_Exercise text_
PDIL5-1 Antibody

What is PDIL5-1 and why is it significant in plant virus research?

PDIL5-1 (PROTEIN DISULFIDE ISOMERASE LIKE 5-1) is a member of the protein disulfide isomerase (PDI) gene family that functions as a susceptibility factor for bymoviruses in barley. The protein contains a single functional thioredoxin (TRX) domain that catalyzes the formation, reduction, and isomerization of disulfide bonds, and includes a C′-terminal tetrapeptide EDEL that controls retention in the endoplasmic reticulum (ER) .

PDIL5-1 is particularly significant because:

• Loss-of-function mutations in PDIL5-1 confer broad-spectrum resistance to multiple strains of Bymoviruses including Barley yellow mosaic virus (BaYMV) and Barley mild mosaic virus (BaMMV)

• It represents a distinct mechanism of recessive resistance where the absence of a functional host factor prevents virus multiplication

• The protein is highly conserved across eukaryotes, suggesting potential roles of PDI family members as susceptibility factors in other plant-virus pathosystems

• Understanding PDIL5-1 has direct applications in developing virus-resistant crop varieties through various breeding and gene editing approaches

How should I design epitopes for PDIL5-1 antibody development?

When designing epitopes for PDIL5-1 antibody development, consider the protein's structural and functional domains:

• Thioredoxin domain targeting: Focus on the conserved functional domain containing the Cys-x-x-Cys active center that is critical for catalytic activity .

• C-terminal region specificity: The C′-terminal tetrapeptide EDEL controls ER retention and differs between monocots and dicots, making it useful for developing species-specific antibodies .

• Variant-specific epitopes: For detecting resistance-conferring alleles, design peptides that span mutation sites or novel junctions created by deletions or frameshifts .

(Stored items)
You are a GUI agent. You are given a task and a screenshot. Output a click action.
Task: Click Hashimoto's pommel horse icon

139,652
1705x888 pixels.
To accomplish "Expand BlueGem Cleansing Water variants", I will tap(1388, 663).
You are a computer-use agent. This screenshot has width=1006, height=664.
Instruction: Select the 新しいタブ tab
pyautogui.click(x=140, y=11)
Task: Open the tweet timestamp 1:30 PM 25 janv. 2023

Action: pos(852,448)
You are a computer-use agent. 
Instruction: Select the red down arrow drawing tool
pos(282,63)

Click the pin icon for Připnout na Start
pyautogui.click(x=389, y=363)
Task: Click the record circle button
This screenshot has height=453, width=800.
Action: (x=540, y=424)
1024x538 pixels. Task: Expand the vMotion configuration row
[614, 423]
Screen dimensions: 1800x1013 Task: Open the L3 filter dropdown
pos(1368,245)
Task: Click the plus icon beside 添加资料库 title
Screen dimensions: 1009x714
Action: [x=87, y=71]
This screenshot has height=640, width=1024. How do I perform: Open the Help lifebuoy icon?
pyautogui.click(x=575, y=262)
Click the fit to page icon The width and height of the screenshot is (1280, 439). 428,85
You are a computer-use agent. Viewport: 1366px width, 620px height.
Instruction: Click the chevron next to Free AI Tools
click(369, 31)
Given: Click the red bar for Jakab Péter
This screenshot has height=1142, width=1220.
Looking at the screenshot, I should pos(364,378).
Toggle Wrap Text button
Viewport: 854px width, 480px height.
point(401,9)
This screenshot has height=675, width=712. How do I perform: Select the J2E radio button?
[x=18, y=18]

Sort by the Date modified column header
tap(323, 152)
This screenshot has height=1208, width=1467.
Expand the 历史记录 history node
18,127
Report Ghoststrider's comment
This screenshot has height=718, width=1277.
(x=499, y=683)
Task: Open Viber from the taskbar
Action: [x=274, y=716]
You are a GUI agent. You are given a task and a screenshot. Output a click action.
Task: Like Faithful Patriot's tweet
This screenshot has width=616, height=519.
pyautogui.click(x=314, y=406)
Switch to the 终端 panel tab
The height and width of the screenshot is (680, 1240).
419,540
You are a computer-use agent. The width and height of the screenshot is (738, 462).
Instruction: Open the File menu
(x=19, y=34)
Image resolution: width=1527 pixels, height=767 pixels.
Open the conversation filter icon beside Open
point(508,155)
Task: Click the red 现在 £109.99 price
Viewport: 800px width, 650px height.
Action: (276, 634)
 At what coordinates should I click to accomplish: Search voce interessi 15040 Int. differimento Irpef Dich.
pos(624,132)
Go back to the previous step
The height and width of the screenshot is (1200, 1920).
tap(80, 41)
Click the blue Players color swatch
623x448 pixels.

_Problems and tasks_
1 > List the labels of the epitope design considerations given in the PDIL5-1 antibody text.
2 > Extend the PDIL5-1 antibody text from the point where it stops.
The stored lines play no part in this exercise.

_Responses_
1 > Thioredoxin domain targeting; C-terminal region specificity; Variant-specific epitopes

2 >
• Cross-reactivity considerations: PDIL5-1 is part of a gene family with high sequence conservation; analyze sequence alignments to identify regions unique to PDIL5-1 to avoid cross-reactivity with other PDI family members .

• 3D structure awareness: Consider the highly conserved tertiary structure of PDIL5-1 across species when designing conformational epitopes .

What validation methods should I use for PDIL5-1 antibodies?

A comprehensive validation strategy for PDIL5-1 antibodies should include:

Genetic validation:

• Testing with PDIL5-1 knockout mutants (EMS-induced or CRISPR-Cas9 generated) to confirm absence of signal

• Comparing signals between wild-type plants and those carrying natural resistance alleles (rym11-a, -b, -c, or -d)

Biochemical validation:

• Western blotting with recombinant PDIL5-1 protein as positive control

• Peptide competition assays to demonstrate binding specificity

• Testing against other PDI family members to assess cross-reactivity

Functional validation:

• Immunoprecipitation followed by mass spectrometry to confirm target identity

• Testing reactivity in complementation lines where wild-type PDIL5-1 has been reintroduced into resistant lines

Application-specific validation:

• For immunohistochemistry: comparing localization patterns with known ER markers

• For virus-host interaction studies: verifying detection in both infected and non-infected tissues

How can I use PDIL5-1 antibodies to study virus-host interactions in barley?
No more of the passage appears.